Description of the task
Please return the lines below verbatim, beginning at the one that has "Given: Switch to the ЛОКАЛЬНЫЕ tab" and stopping after the one that has "Image resolution: width=724", and add no other lines.

Data provided
::::::::
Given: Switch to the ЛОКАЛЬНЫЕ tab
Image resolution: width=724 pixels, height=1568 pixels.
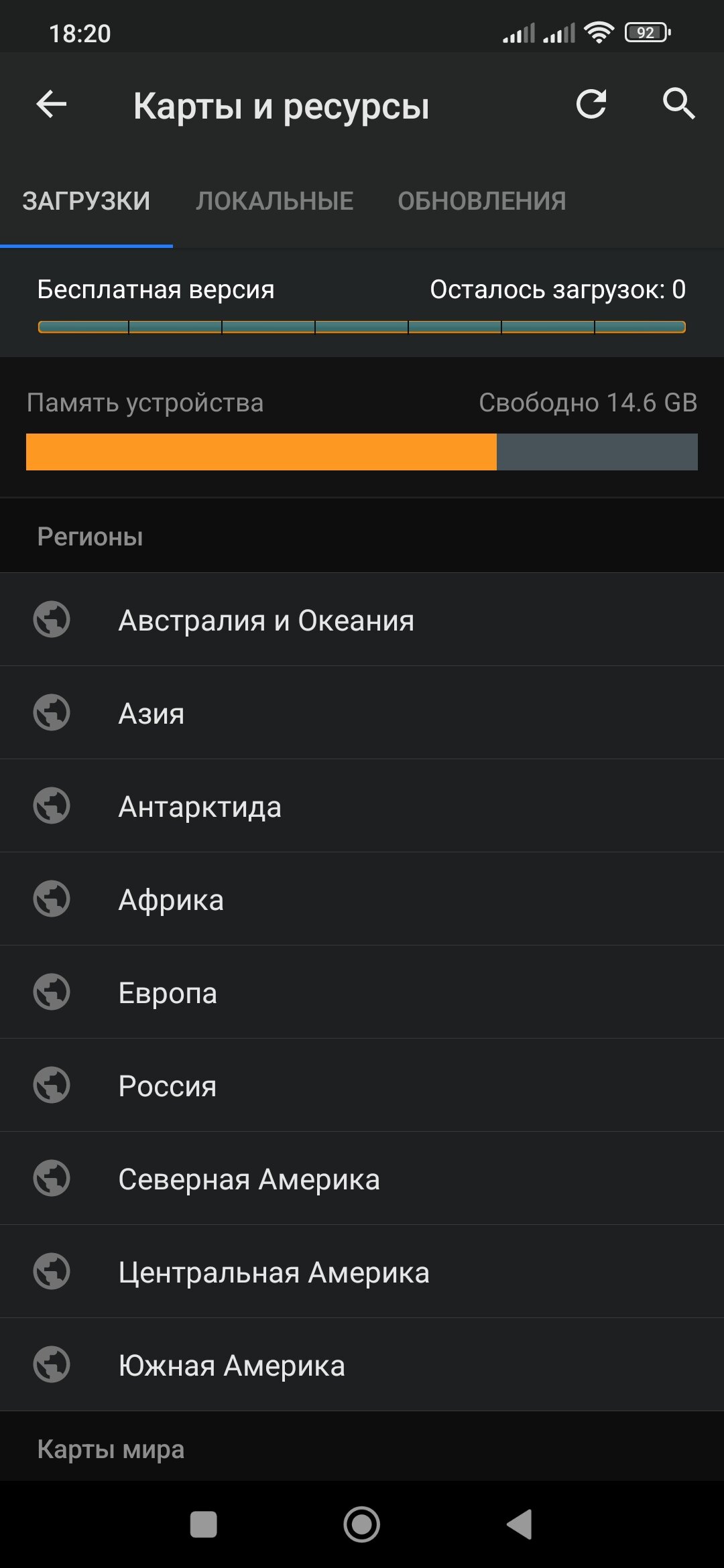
::::::::
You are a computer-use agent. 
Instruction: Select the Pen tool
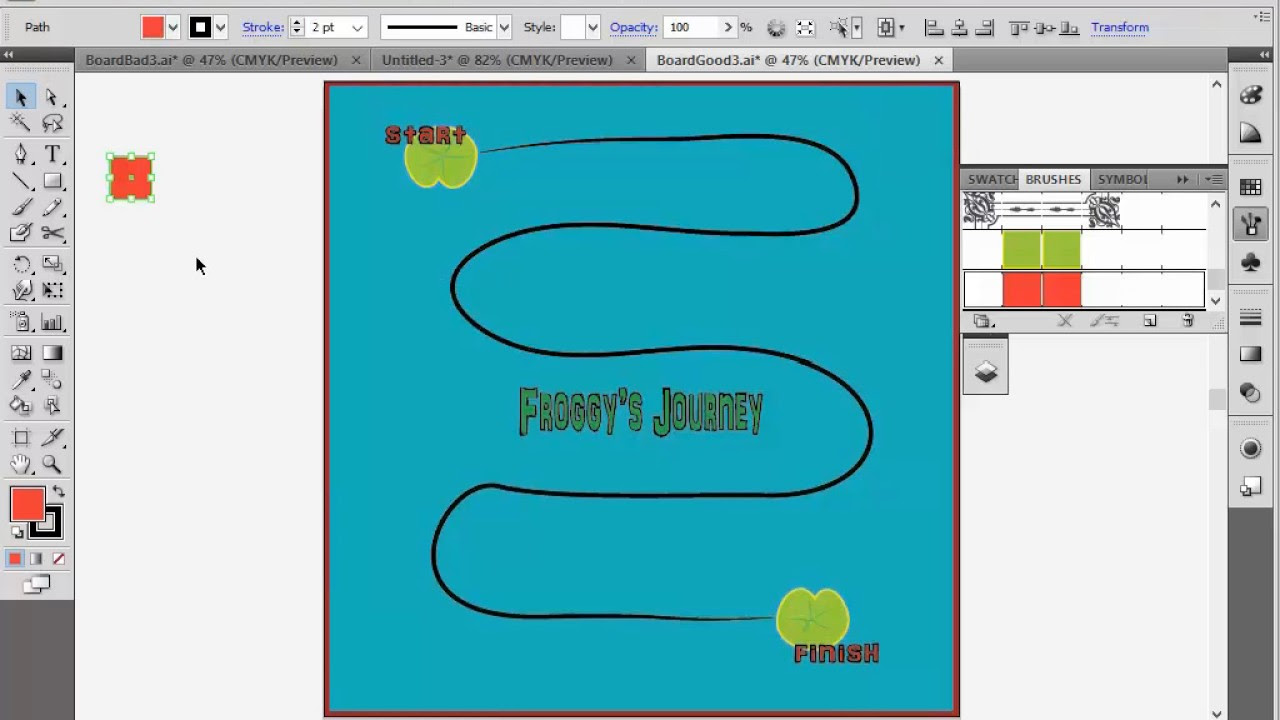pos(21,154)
::::::::
Exercise solution
Given: Switch to the ЛОКАЛЬНЫЕ tab
Image resolution: width=724 pixels, height=1568 pixels.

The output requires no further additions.